Танька держала бубен перед собой, теперь его мембрана подернулась сеточкой и стала похожа на поверхность антенны системы наведения боевого истребителя. Естественно, самой современной антенны, с фазированной решеткой. Танька принялась водить бубном из стороны в сторону, пеленгуя Великого Орка, и скоро на его поверхности, у левого края, на засаленной, потемневшей коже появилась неяркая зеленая точка.

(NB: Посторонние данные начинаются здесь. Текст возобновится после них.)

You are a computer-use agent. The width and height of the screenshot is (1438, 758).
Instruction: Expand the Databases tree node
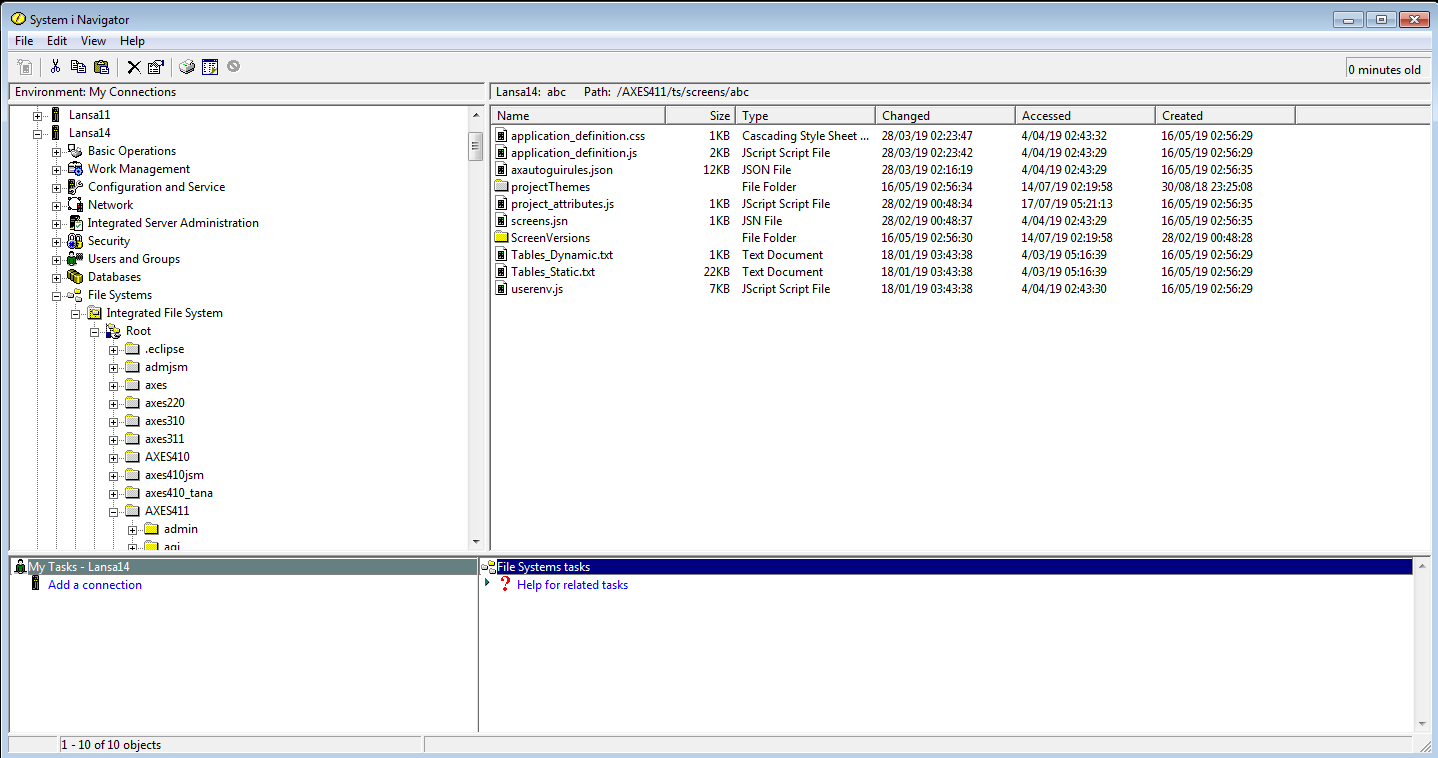[x=57, y=277]
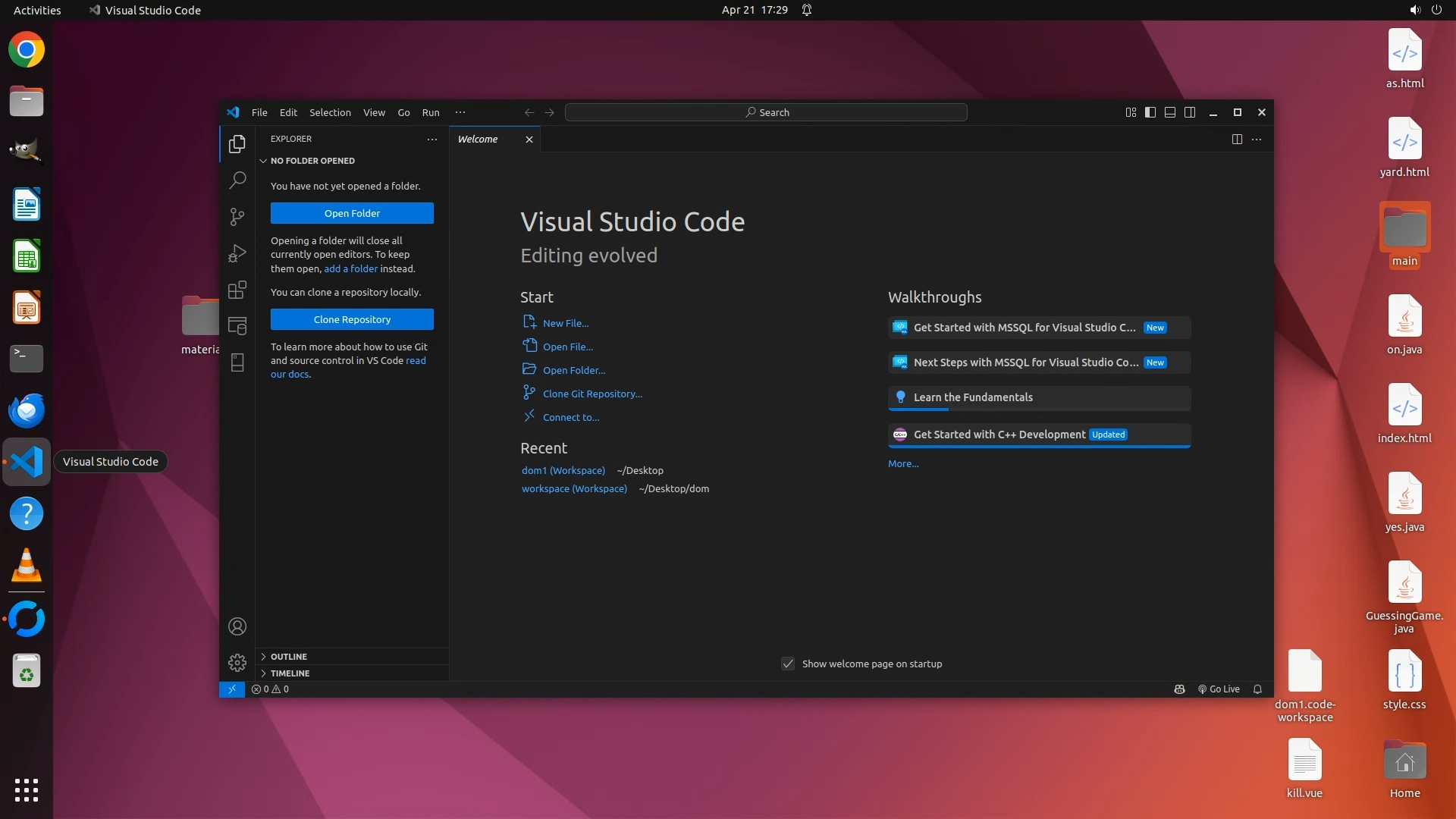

- Сигнал слабый, но есть, - удовлетворенно буркнула шаманка. - Левый разворот на полрадиана. Давай, девочка!
Огнехвост, переоценивший свои способности к магической навигации, грустно вздохнул и послушно повторил маневр.
Теперь точка оказалась в центре бубна.
- Вот так и полетим, - констатировала Танька-шаманка.
- Что Вы сказали, мадам? - переспросила авиатриса.
- Так держать, милочка, - приказала шаманка. - Скоро будем на месте.
Некоторое время они летели молча, только бубен иногда взрывался сухим треском, словно в него бросали пригоршни гороха, при этом зеленая точка, обозначающая положение Великого Орка, тонула в рое агрессивных грязно-бурых вспышек, но шаманка снова выуживала ее из вороха помех, нащупывая верное направление.